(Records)
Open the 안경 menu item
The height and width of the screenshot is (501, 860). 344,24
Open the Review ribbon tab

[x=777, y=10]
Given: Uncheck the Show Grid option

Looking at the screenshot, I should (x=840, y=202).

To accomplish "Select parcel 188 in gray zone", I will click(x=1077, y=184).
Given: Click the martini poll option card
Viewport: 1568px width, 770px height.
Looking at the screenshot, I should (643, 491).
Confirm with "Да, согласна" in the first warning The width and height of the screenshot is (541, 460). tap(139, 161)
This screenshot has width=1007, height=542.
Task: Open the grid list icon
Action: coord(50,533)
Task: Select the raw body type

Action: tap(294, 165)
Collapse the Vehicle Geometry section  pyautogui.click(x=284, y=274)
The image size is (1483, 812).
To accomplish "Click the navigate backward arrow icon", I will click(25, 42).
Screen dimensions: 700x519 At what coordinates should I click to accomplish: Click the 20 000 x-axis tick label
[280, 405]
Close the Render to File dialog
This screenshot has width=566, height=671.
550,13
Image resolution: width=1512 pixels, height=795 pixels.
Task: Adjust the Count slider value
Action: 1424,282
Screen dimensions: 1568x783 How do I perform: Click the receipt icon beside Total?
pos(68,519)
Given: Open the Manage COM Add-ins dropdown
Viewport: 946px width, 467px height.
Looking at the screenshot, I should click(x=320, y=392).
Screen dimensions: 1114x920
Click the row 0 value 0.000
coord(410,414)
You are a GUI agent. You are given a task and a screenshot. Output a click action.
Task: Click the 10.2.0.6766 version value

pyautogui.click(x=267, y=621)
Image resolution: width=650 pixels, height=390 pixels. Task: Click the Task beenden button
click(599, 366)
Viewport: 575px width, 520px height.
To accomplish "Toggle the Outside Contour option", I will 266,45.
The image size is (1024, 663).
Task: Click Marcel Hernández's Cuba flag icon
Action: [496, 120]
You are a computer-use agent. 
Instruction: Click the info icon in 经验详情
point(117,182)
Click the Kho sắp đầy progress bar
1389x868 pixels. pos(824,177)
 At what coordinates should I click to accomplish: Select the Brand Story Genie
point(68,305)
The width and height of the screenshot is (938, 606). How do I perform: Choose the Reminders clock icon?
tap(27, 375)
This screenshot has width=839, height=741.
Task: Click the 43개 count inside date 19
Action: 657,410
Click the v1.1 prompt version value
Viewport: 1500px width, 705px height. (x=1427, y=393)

[The exercise]
Copy out all of the data above, line for line, with no changes.

[Solution for this task]
Open the 안경 menu item
The height and width of the screenshot is (501, 860). 344,24
Open the Review ribbon tab

[x=777, y=10]
Given: Uncheck the Show Grid option

Looking at the screenshot, I should (x=840, y=202).

To accomplish "Select parcel 188 in gray zone", I will click(x=1077, y=184).
Given: Click the martini poll option card
Viewport: 1568px width, 770px height.
Looking at the screenshot, I should (643, 491).
Confirm with "Да, согласна" in the first warning The width and height of the screenshot is (541, 460). tap(139, 161)
This screenshot has width=1007, height=542.
Task: Open the grid list icon
Action: coord(50,533)
Task: Select the raw body type

Action: tap(294, 165)
Collapse the Vehicle Geometry section  pyautogui.click(x=284, y=274)
The image size is (1483, 812).
To accomplish "Click the navigate backward arrow icon", I will click(25, 42).
Screen dimensions: 700x519 At what coordinates should I click to accomplish: Click the 20 000 x-axis tick label
[280, 405]
Close the Render to File dialog
This screenshot has width=566, height=671.
550,13
Image resolution: width=1512 pixels, height=795 pixels.
Task: Adjust the Count slider value
Action: 1424,282
Screen dimensions: 1568x783 How do I perform: Click the receipt icon beside Total?
pos(68,519)
Given: Open the Manage COM Add-ins dropdown
Viewport: 946px width, 467px height.
Looking at the screenshot, I should click(x=320, y=392).
Screen dimensions: 1114x920
Click the row 0 value 0.000
coord(410,414)
You are a GUI agent. You are given a task and a screenshot. Output a click action.
Task: Click the 10.2.0.6766 version value

pyautogui.click(x=267, y=621)
Image resolution: width=650 pixels, height=390 pixels. Task: Click the Task beenden button
click(599, 366)
Viewport: 575px width, 520px height.
To accomplish "Toggle the Outside Contour option", I will 266,45.
The image size is (1024, 663).
Task: Click Marcel Hernández's Cuba flag icon
Action: [496, 120]
You are a computer-use agent. 
Instruction: Click the info icon in 经验详情
point(117,182)
Click the Kho sắp đầy progress bar
1389x868 pixels. pos(824,177)
 At what coordinates should I click to accomplish: Select the Brand Story Genie
point(68,305)
The width and height of the screenshot is (938, 606). How do I perform: Choose the Reminders clock icon?
tap(27, 375)
This screenshot has width=839, height=741.
Task: Click the 43개 count inside date 19
Action: 657,410
Click the v1.1 prompt version value
Viewport: 1500px width, 705px height. (x=1427, y=393)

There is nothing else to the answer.